In 1996, four degenerates pounded down Princes Street for Danny Boyle’s adaptation of Irvine Welshes iconic novel Trainspotting. For 21 years, we have been anxiously waiting for the sequel, as it could potentially tarnish a generation of pop culture and ruin its predecessor’s reputation.

Trainspotting was a novel not ultimately based on heroin, but defined mateship, arguments and stereotypes that existed in the 1990’s. With the publication of Welshes second novel Porno, it was rumored that a sequel would be sparked, and now, two decades later, here we have it.

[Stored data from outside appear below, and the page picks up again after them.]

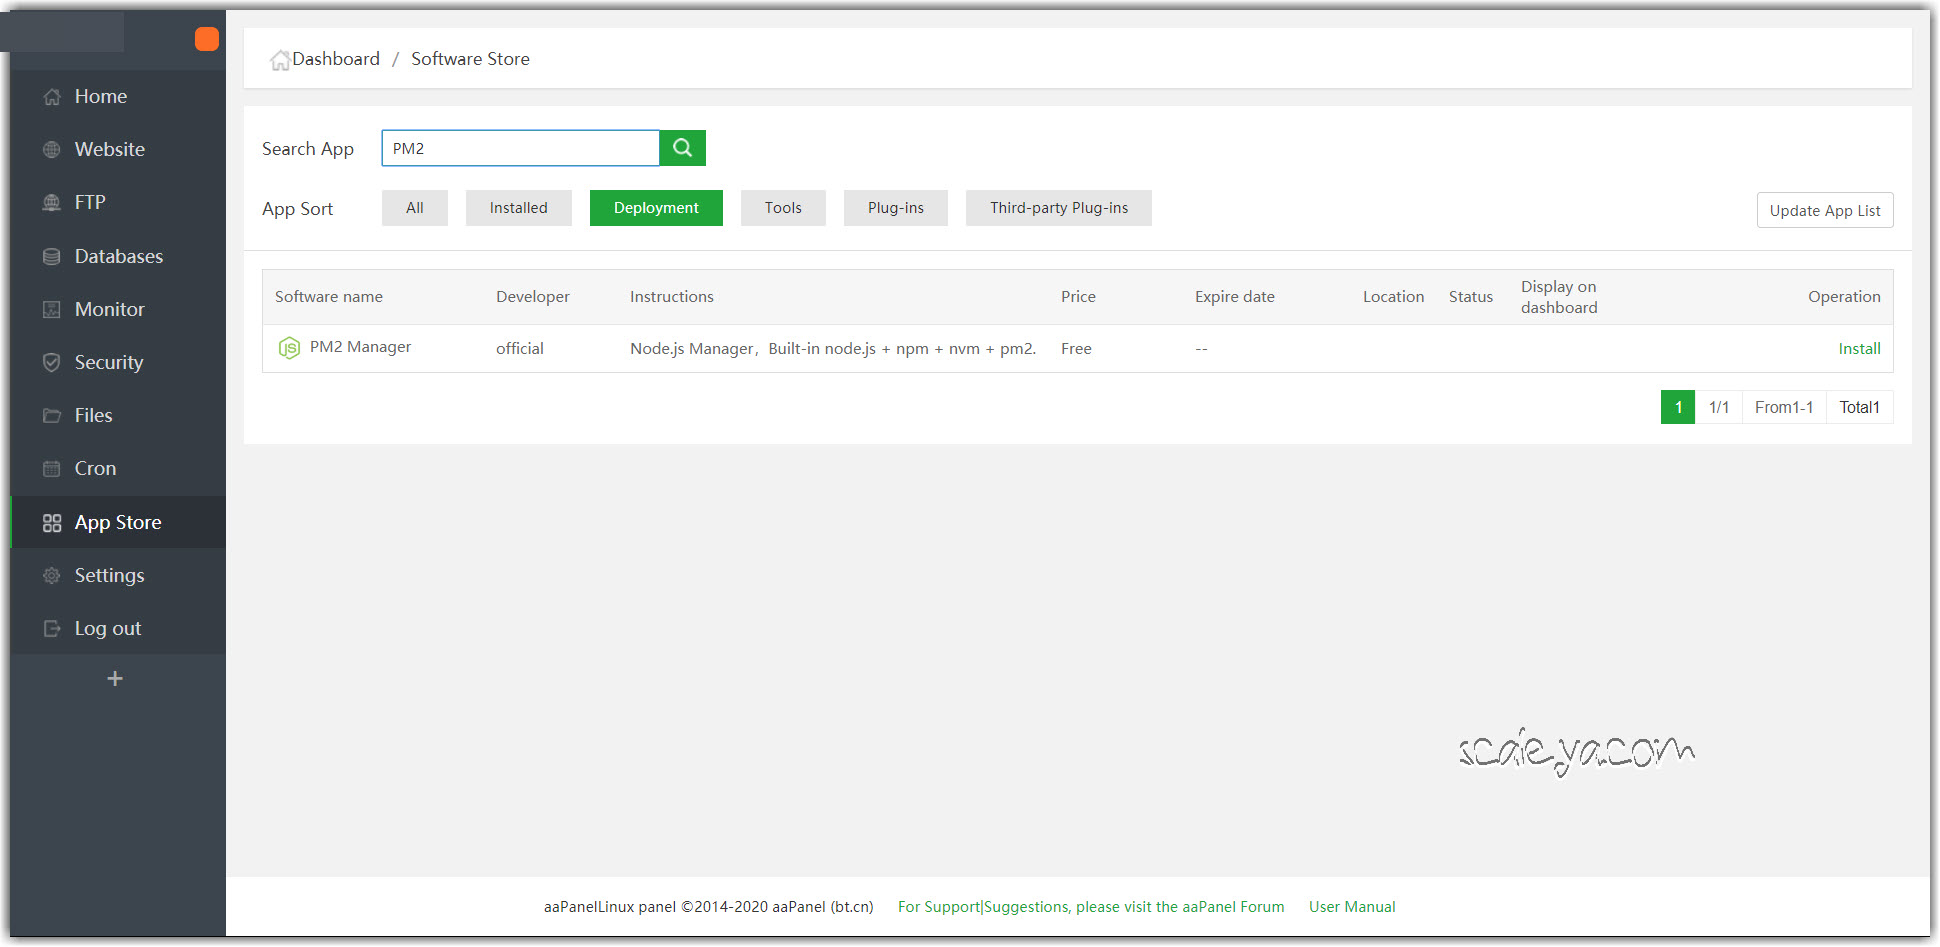The image size is (1940, 947).
Task: Click the Home icon in sidebar
Action: pyautogui.click(x=52, y=97)
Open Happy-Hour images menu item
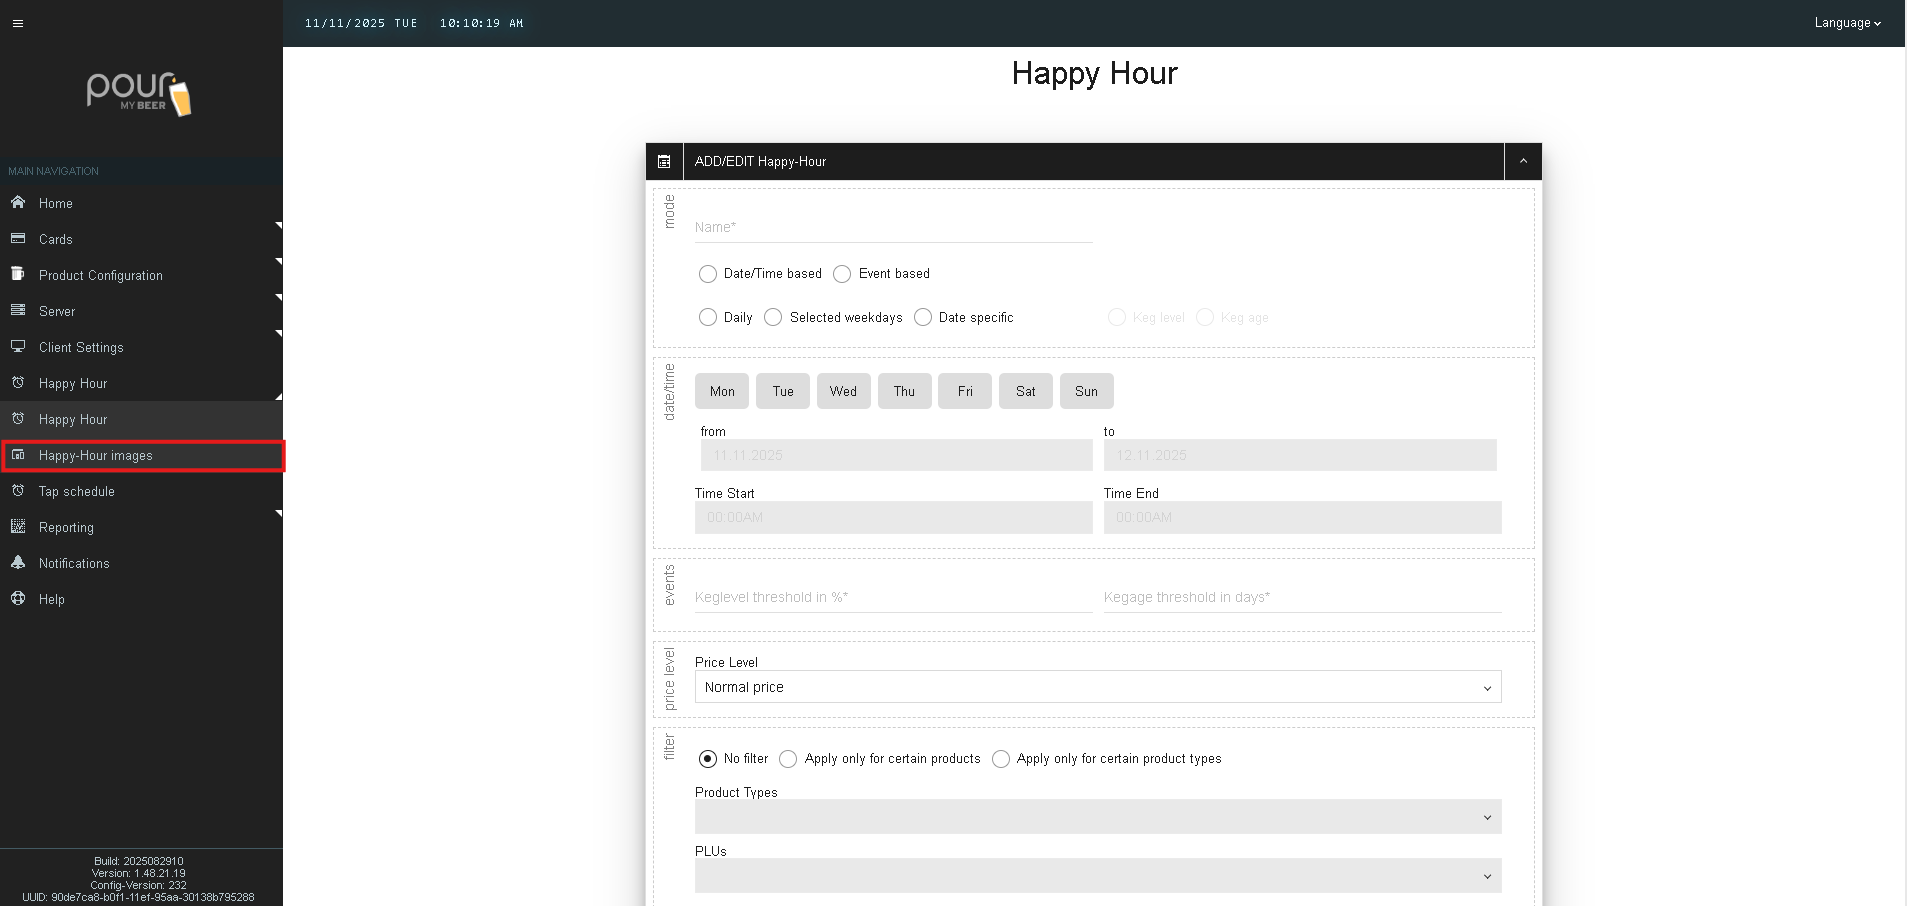Image resolution: width=1907 pixels, height=906 pixels. tap(96, 456)
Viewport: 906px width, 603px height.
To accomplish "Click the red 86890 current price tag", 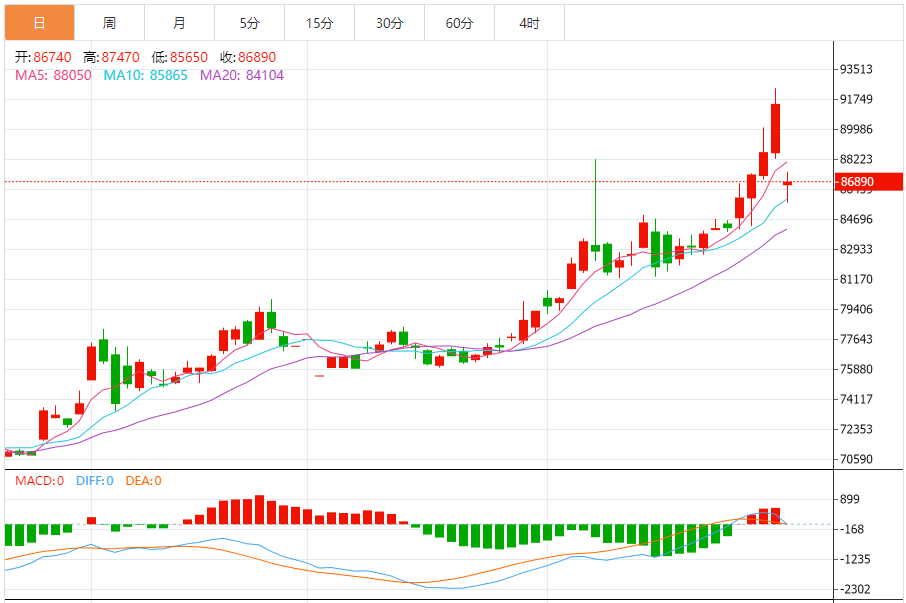I will coord(869,182).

Researchers have shown that 40% of visitors who come to the United Kingdom have done so after seeing a destination from a film or television. Initially I ignored that statistic, but after jumping on a train and spending a week in Glasgow and Edinburgh, I realized I was simultaneously living out my own fantasies from a lifetime of being influenced by pop culture. Although four drug addicts running around the grimmest areas of Scotland isn’t to be seen as a tourism showcase, it proves that even negative portraits can take on cult status.

T2: Trainspotting see’s the return of Mark Renton, who left his life of addiction to heroin for a life in Amsterdam, betraying his friends in the process after a drug deal in London. It doesn’t necessarily start where the first one finished, but instead exists in real time, letting us piece together what has happened in between. Director, Danny Boyle, manages to flex time throughout the film, pausing and jumpstarting constantly using the resources of the first Trainspotting. We gain an understanding of how time changes so much, but unfortunately in some ways more so than others, it does not, including the addiction to heroin.

As a spoiler free review, the film welcomes the return of the original actors, director, producer, screenwriter and novelist, meaning that the sequel is everything you could possibly imagine it to be. However, due to the prolonged timeframe, it does focus more on the development of characters and how technology is a massive player in the modern world, seen through the updated ‘Choose Life’ speech.

T2: Trainspotting and any other potential sequels will forever live in the shadow of the first, but in a sea full of sequels, this one floats above the wreckage.

Choose Life. Choose T2: Trainspotting.

T2: Trainspotting will be in Australian cinemas on February 23rd 2017.